日経MJ12月11日号では、ファンケルの池森会長が登場。株式を全株キリンに譲渡して創業家の影響を排除するという。最近の創業家をめぐる騒動に嫌気をさしたそうだ。
本田宗一郎氏が子供にはあとを継がなせないと公言し実行したことが称えられている。それだけ少数派だということだろう。
当ブログでも三代目のケースを紹介しているが、こちらのパターンが多いのだろう。
ファンケルの池森会長は一度後継者に引き継ぐが失敗。立て直しのためカムバック。その際社内に逸材を発見し、自分の目が誤っていたことを自覚したようだ。

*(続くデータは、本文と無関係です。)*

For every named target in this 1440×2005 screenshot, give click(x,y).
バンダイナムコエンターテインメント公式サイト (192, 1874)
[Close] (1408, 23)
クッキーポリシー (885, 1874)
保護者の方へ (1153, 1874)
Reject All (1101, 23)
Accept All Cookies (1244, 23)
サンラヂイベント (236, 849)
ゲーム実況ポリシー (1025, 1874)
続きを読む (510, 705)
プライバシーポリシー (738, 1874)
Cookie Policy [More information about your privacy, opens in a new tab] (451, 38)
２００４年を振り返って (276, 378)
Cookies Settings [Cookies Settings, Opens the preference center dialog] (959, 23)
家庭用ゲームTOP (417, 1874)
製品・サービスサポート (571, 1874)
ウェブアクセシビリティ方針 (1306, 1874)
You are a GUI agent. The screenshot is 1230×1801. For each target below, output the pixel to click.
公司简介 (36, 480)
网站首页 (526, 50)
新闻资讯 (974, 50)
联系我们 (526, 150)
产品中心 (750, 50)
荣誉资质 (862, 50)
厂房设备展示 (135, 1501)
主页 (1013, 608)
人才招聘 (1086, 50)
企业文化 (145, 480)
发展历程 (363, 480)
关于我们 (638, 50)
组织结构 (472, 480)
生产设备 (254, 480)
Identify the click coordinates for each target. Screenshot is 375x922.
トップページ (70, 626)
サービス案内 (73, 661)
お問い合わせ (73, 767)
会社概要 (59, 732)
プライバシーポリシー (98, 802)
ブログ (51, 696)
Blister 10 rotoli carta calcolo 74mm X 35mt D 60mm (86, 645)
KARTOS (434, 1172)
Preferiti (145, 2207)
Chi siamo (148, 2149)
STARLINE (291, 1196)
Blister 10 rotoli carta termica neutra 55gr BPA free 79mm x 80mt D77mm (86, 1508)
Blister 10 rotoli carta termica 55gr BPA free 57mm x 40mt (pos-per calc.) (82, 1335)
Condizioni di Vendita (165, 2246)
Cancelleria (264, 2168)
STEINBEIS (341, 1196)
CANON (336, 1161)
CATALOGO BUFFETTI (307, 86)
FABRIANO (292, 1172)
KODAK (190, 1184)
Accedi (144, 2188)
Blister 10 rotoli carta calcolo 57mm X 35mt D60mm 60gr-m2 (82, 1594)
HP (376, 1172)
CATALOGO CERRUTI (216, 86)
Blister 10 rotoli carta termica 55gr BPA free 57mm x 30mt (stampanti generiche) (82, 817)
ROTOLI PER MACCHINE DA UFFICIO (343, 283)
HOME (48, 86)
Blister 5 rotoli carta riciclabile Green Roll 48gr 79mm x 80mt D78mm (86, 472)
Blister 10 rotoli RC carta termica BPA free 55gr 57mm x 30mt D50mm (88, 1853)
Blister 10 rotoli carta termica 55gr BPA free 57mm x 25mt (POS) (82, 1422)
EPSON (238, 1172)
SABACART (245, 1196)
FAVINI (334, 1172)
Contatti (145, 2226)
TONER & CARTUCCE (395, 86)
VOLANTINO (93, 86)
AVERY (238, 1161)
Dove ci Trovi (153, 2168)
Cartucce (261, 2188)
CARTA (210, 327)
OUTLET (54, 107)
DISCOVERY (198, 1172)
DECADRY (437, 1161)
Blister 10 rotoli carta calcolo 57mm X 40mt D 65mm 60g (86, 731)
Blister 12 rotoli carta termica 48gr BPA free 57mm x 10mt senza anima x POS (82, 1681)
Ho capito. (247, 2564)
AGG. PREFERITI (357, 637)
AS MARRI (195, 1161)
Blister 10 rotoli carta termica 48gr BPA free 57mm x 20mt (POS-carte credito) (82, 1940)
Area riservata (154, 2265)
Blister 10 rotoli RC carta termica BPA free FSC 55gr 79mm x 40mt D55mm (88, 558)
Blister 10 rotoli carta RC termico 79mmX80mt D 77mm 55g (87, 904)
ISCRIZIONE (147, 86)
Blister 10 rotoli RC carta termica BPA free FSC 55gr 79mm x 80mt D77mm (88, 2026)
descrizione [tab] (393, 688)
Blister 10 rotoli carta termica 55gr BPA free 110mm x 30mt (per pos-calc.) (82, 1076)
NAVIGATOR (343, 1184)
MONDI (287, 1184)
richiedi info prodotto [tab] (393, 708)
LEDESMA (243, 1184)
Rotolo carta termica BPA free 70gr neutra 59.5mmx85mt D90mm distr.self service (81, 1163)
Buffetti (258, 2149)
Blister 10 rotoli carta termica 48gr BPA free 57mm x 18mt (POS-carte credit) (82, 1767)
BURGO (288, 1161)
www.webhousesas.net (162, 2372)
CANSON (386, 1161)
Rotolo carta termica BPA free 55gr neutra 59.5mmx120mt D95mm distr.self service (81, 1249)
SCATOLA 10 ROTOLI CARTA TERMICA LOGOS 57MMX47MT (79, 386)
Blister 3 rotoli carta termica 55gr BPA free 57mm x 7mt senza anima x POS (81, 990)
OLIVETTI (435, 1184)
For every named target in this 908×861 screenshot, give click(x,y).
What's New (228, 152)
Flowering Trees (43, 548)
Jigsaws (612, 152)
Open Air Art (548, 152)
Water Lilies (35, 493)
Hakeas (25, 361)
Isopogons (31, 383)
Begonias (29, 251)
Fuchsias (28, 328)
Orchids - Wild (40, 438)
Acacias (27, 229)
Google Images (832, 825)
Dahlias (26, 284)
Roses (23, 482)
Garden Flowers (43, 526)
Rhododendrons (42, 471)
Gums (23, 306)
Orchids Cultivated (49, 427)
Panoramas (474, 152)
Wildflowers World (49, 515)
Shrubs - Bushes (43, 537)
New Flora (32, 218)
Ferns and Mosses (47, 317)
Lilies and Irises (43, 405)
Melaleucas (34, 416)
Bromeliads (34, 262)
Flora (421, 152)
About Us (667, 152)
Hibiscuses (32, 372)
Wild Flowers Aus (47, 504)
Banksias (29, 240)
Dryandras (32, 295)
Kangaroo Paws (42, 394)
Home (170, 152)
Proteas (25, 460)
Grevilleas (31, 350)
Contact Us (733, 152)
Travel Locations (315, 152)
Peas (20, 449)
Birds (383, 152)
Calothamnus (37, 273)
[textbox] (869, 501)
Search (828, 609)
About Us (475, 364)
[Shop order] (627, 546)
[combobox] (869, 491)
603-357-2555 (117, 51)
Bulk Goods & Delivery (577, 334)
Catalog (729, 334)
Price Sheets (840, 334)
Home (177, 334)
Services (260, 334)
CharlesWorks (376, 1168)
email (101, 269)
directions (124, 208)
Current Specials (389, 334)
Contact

カムバックしてやったことは減っていた広告費を増やしたこと。さすが創業者は攻めの重要さがわかっている。
このブログで紹介した三代目は営業の報奨金をやめてしまった。2代目3代目は売る自信がないので、すぐ内部管理に走りたがる。内部管理など誰にでもできる。人間心理を読んで売ることが経営の核だ。
池森会長は実に素晴らしい経営者だ。しかも再発見した逸材もベンチャースピリッツはないと冷静に判断し、キリンへの売却を決断したという。今後MBAのケースとして残るだろう。
ダイエーの中内創業者は偉大な事業化だったが後継者を息子にと考えた時点で誤ったのかもしれない。最後は自分の住むマンション以外は失ったという。
大塚家具、出光石油、大戸屋、LIXILと所有と経営の分離が言われながらエゴで失敗する企業は相次いでいる。
江戸時代の大阪船場の商家は、息子は遊ばせておいて優秀な番頭を婿にして後継ぎとした。ファンケルもそんな知恵の現代版になるかもしれない。